Provided entries
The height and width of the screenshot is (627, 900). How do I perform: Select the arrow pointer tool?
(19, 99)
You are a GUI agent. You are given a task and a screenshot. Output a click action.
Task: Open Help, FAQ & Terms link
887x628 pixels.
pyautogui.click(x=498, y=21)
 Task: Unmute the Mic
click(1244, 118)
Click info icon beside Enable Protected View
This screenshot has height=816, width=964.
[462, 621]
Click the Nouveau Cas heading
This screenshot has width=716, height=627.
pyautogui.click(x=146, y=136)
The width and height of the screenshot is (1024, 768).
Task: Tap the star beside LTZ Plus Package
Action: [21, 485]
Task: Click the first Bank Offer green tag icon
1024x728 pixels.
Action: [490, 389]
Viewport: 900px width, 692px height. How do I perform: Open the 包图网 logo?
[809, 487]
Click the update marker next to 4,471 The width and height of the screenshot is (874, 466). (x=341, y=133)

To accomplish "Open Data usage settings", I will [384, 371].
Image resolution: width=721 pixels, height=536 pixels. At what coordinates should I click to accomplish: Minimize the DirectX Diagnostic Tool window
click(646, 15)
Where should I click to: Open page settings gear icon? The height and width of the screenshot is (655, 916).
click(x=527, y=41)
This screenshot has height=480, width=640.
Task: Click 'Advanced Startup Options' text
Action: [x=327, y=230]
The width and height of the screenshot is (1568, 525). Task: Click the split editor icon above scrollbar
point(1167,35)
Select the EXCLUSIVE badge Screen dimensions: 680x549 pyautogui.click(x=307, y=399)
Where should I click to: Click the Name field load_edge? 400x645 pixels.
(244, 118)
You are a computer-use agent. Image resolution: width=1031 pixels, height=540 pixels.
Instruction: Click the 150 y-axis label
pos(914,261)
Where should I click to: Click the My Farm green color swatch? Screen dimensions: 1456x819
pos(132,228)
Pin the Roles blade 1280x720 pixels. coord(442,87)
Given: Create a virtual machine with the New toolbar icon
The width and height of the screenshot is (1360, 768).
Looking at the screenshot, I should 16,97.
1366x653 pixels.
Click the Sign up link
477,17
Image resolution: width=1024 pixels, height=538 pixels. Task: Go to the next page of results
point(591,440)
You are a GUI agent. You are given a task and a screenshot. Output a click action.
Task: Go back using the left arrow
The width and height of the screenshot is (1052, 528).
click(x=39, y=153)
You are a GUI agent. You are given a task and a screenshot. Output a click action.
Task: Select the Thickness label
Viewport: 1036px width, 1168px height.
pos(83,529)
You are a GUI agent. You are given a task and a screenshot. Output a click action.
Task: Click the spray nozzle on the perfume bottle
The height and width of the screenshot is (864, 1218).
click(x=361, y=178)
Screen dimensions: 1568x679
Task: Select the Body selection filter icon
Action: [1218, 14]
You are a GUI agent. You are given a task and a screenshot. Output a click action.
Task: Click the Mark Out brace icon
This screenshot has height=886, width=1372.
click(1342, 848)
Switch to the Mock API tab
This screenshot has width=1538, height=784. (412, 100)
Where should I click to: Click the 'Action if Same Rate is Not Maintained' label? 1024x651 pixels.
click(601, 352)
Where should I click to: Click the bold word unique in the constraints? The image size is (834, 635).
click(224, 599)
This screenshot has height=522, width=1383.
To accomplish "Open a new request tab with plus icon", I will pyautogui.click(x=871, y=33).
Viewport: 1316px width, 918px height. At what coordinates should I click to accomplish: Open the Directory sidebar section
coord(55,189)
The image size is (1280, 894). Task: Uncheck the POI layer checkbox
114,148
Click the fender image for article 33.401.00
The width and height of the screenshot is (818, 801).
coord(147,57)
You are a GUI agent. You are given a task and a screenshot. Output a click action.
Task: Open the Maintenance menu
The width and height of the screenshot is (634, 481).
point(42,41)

What needs to be done
Write out a word-for-word copy of every entry above.

Response to the exercise
The height and width of the screenshot is (627, 900). How do I perform: Select the arrow pointer tool?
(19, 99)
You are a GUI agent. You are given a task and a screenshot. Output a click action.
Task: Open Help, FAQ & Terms link
887x628 pixels.
pyautogui.click(x=498, y=21)
 Task: Unmute the Mic
click(1244, 118)
Click info icon beside Enable Protected View
This screenshot has height=816, width=964.
[462, 621]
Click the Nouveau Cas heading
This screenshot has width=716, height=627.
pyautogui.click(x=146, y=136)
The width and height of the screenshot is (1024, 768).
Task: Tap the star beside LTZ Plus Package
Action: [21, 485]
Task: Click the first Bank Offer green tag icon
1024x728 pixels.
Action: [490, 389]
Viewport: 900px width, 692px height. How do I perform: Open the 包图网 logo?
[809, 487]
Click the update marker next to 4,471 The width and height of the screenshot is (874, 466). (x=341, y=133)

To accomplish "Open Data usage settings", I will [384, 371].
Image resolution: width=721 pixels, height=536 pixels. At what coordinates should I click to accomplish: Minimize the DirectX Diagnostic Tool window
click(646, 15)
Where should I click to: Open page settings gear icon? The height and width of the screenshot is (655, 916).
click(x=527, y=41)
This screenshot has height=480, width=640.
Task: Click 'Advanced Startup Options' text
Action: [x=327, y=230]
The width and height of the screenshot is (1568, 525). Task: Click the split editor icon above scrollbar
point(1167,35)
Select the EXCLUSIVE badge Screen dimensions: 680x549 pyautogui.click(x=307, y=399)
Where should I click to: Click the Name field load_edge? 400x645 pixels.
(244, 118)
You are a computer-use agent. Image resolution: width=1031 pixels, height=540 pixels.
Instruction: Click the 150 y-axis label
pos(914,261)
Where should I click to: Click the My Farm green color swatch? Screen dimensions: 1456x819
pos(132,228)
Pin the Roles blade 1280x720 pixels. coord(442,87)
Given: Create a virtual machine with the New toolbar icon
The width and height of the screenshot is (1360, 768).
Looking at the screenshot, I should 16,97.
1366x653 pixels.
Click the Sign up link
477,17
Image resolution: width=1024 pixels, height=538 pixels. Task: Go to the next page of results
point(591,440)
You are a GUI agent. You are given a task and a screenshot. Output a click action.
Task: Go back using the left arrow
The width and height of the screenshot is (1052, 528).
click(x=39, y=153)
You are a GUI agent. You are given a task and a screenshot. Output a click action.
Task: Select the Thickness label
Viewport: 1036px width, 1168px height.
pos(83,529)
You are a GUI agent. You are given a task and a screenshot. Output a click action.
Task: Click the spray nozzle on the perfume bottle
The height and width of the screenshot is (864, 1218).
click(x=361, y=178)
Screen dimensions: 1568x679
Task: Select the Body selection filter icon
Action: [1218, 14]
You are a GUI agent. You are given a task and a screenshot. Output a click action.
Task: Click the Mark Out brace icon
This screenshot has height=886, width=1372.
click(1342, 848)
Switch to the Mock API tab
This screenshot has width=1538, height=784. (412, 100)
Where should I click to: Click the 'Action if Same Rate is Not Maintained' label? 1024x651 pixels.
click(601, 352)
Where should I click to: Click the bold word unique in the constraints? The image size is (834, 635).
click(224, 599)
This screenshot has height=522, width=1383.
To accomplish "Open a new request tab with plus icon", I will pyautogui.click(x=871, y=33).
Viewport: 1316px width, 918px height. At what coordinates should I click to accomplish: Open the Directory sidebar section
coord(55,189)
The image size is (1280, 894). Task: Uncheck the POI layer checkbox
114,148
Click the fender image for article 33.401.00
The width and height of the screenshot is (818, 801).
coord(147,57)
You are a GUI agent. You are given a task and a screenshot. Output a click action.
Task: Open the Maintenance menu
The width and height of the screenshot is (634, 481).
point(42,41)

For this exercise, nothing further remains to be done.